**Record extracts:**
● ● ● ● ●

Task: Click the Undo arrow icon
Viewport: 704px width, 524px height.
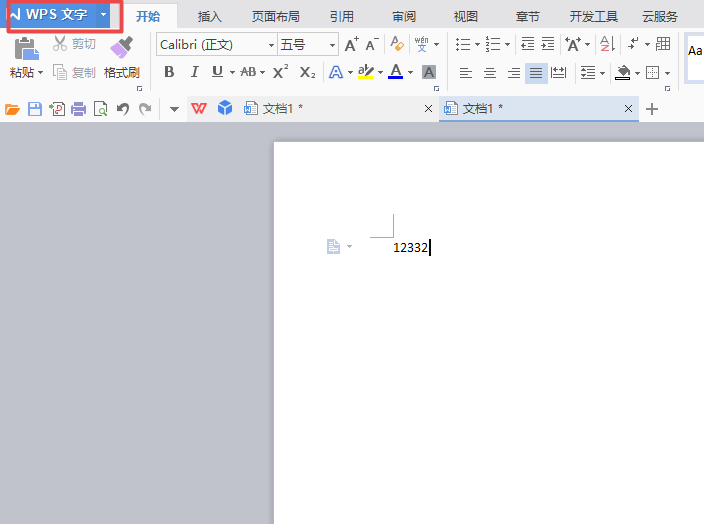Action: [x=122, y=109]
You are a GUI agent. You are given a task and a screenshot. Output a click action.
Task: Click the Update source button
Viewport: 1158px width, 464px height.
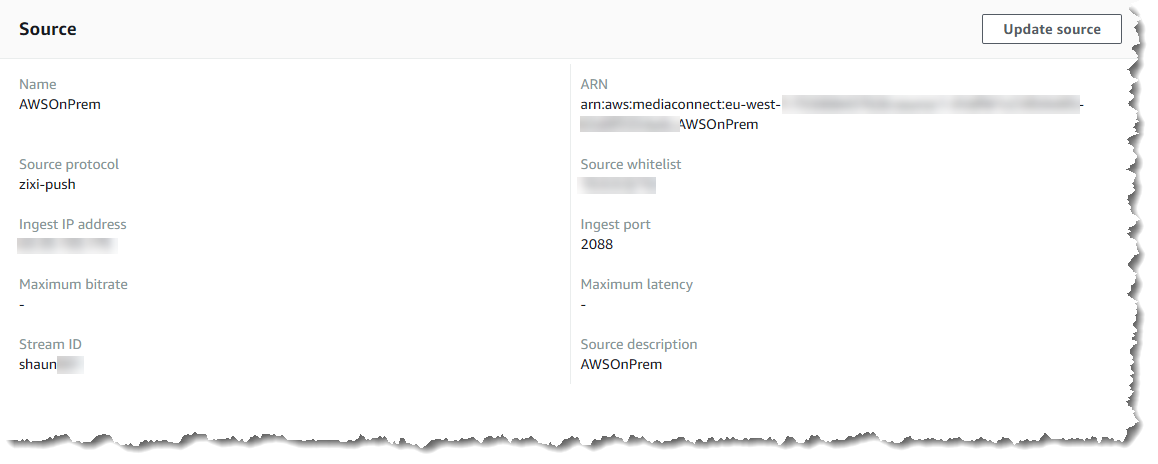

● ● ● ● ●

**Work request:** Do not include pictures. Copy only the lines running from the line with "You are a GUI" through the last line of the records, exactly as they appear.

**Problem solution:**
You are a GUI agent. You are given a task and a screenshot. Output a click action.
Task: Click the Update source button
Viewport: 1158px width, 464px height.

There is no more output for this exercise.